Radiation is so far going well. I have four fields of radiation, so my appointment takes about 24 minutes everyday. There will be a total of 33 treatments, and I go Monday through Friday for them. Again, the people and doctors that work there make the time fly and a very comfortable place to be. My appointment is at 10:20 everyday, so I enter the waiting room/lobby and scan a card I have, and that checks me in. Then I walk to the back where there is another waiting room and lockers (there are actually two of these, one for women and one for men). I then change into a gown, wearing only that from the waist up. I then sit and wait to be called back. Then I'm called back via speaker to room 1800 (there are three treatment rooms along my hallway). This room is large with a very large radiation machine. I then lie down on a special board specifically designed for radiation treatment for breast cancer patients. Basically it tilts my upper body up about 30 degrees or so and I then have to position my arm in rests that lie along the side of my head. From there they rubberband my feet together and I have my knees resting on a triangle cushion. I undo my gown and they line up laser lines to the permanent marker lines on my body. They draw on me everyday, because as they said your skin shifts everyday. The marker points are on my waist and all over my right chest. There are three main ones and I protect them with clear tape everyday. I had the option to get tattoos, but I didn't want them. Besides they draw on my everyday anyways, so what would have been the point of tattoos? I also have to tilt my head to the left to avoid some of the radiation fields from hitting my neck. Then it's just like getting xrays, except I don't have to hold my breath. Every other day they put on my skin what is called a bolus, to concentrate the radiation at the scarline. For me, it's just a wet washcloth folded in thirds. I recieve positrons and electrons to my lymph nodes, chest wall and scarline. Sometimes they take xrays to update their positioning. On Mondays I see the doctor and on Tuesdays I get my blood drawn.

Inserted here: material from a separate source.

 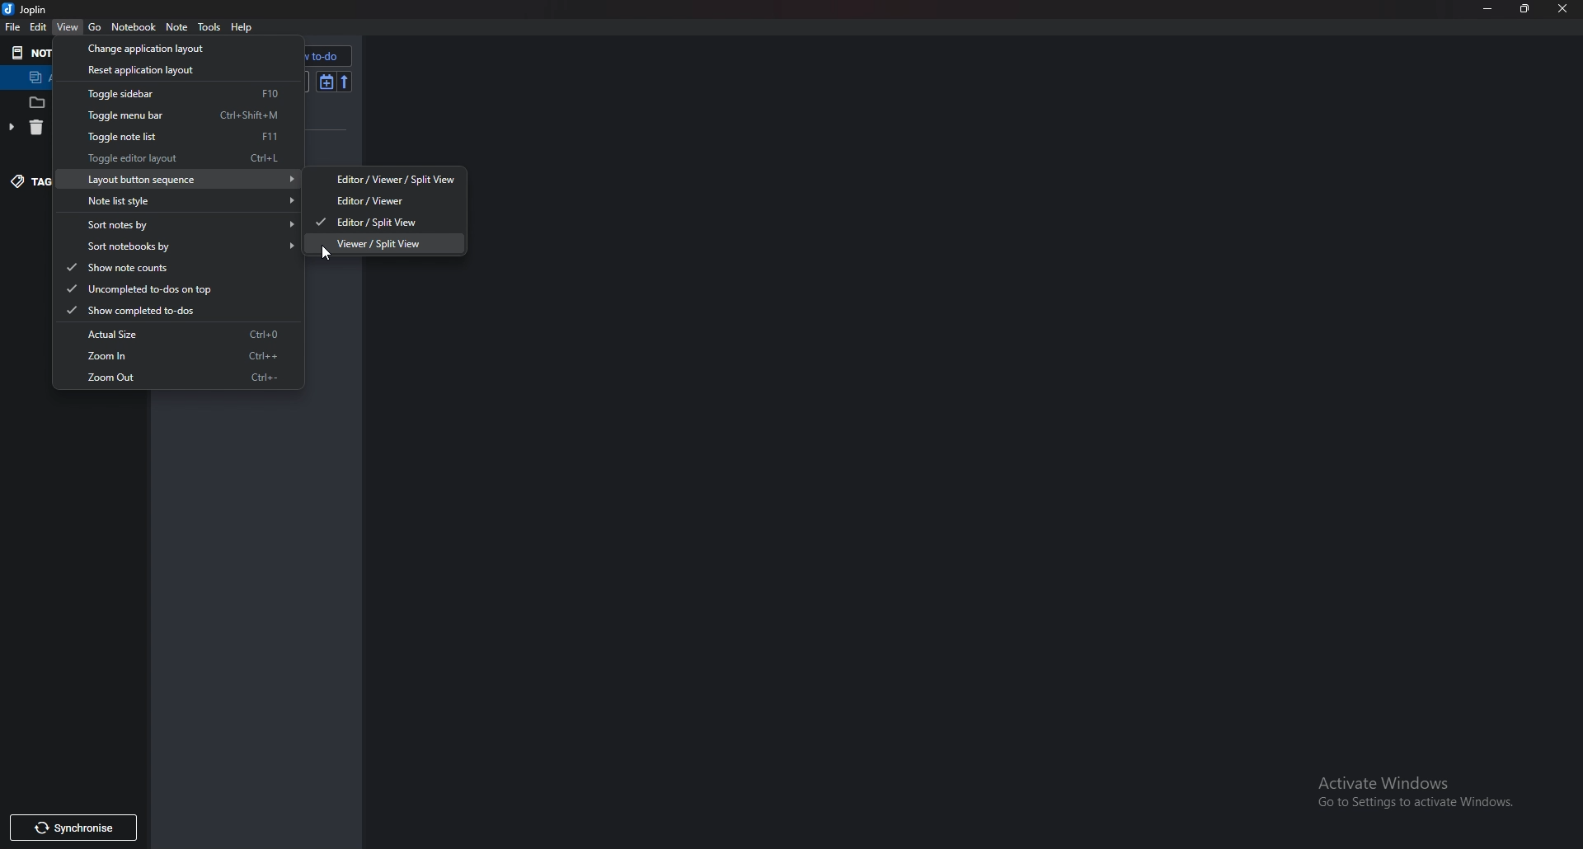 I want to click on Viewer/ Splitview, so click(x=386, y=242).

That is pretty much it for radiation. I'm supposed to put aloe and aquafore on everyday, but I don't. Usually people get a bad reaction or their skin becomes red and super sensitive, but mine hasn't. I credit that to this tea I drink, Pau d'Arco, a tree bark tea. I read online about other women with breast cancer drinking it and avoiding skin reactions. So far the nurses and techs keep complimenting me on how great my skin looks so far--yeah for natural remedies!!

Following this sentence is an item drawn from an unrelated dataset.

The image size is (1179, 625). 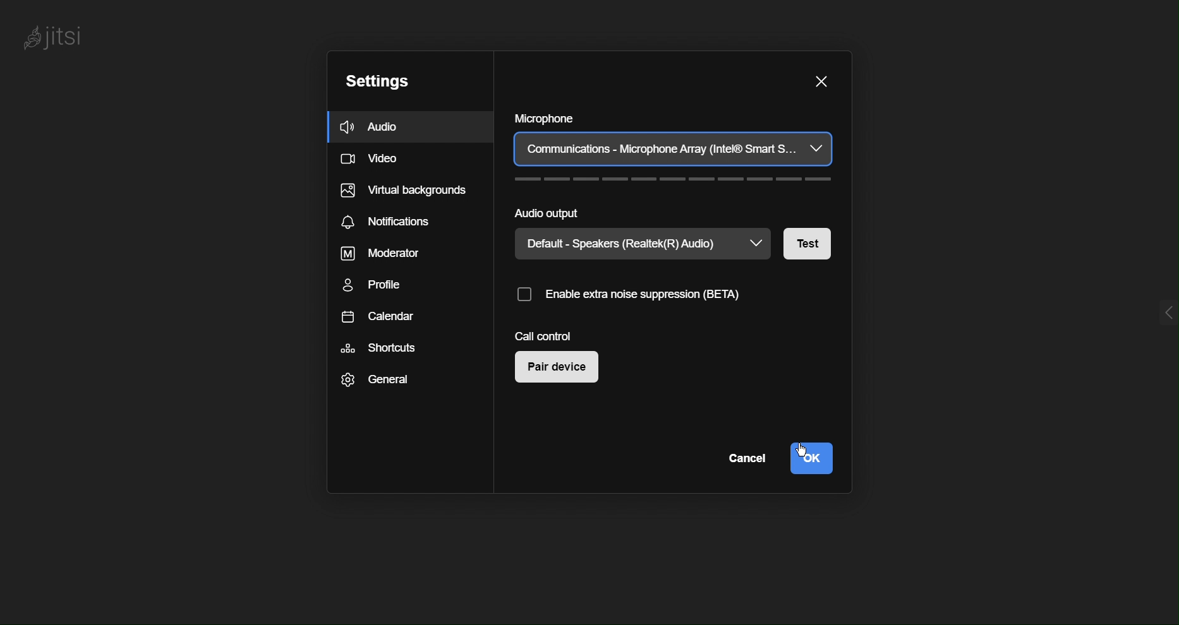 What do you see at coordinates (404, 193) in the screenshot?
I see `Virtual backgrounds` at bounding box center [404, 193].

Oh, also, the waiting rooms for radiation allows you to meet and talk with other patients and their families. It is nice to meet such wonderful people, but also sad to see just how many people are affected by cancer in their lives. The office sees about 60-90 people a day! Today I saw a young girl in the room with her dad, my guess she was high school age, and it broke my heart to see someone so young with cancer. Life will never be fair.

Halloween in the radiation office is a big deal, with money prizes to the first four places. Patients get to vote on costumes and it is a lot of fun to see! The doctors and nurses were all dressed up yesterday and they looked great! I got pictures with my techs and my doc. My doctor was dressed as a "cancer buster" and the techs were and outhouse and pro bowler. It was a hoot! I put a temporary tattto just about my radiation field on my chest of a bat, and when I laid down on the treatment table the techs saw it and got a kick out of it! It was my small contribution that day to halloween :) Now I'm trying to figure out what I'll put on my last day...

Just as a side note, I hope everyone had a great Halloween--we had about 250 kids at our house! I dressed as a witch and handed out candy with my sister who dressed goth. It was a blast!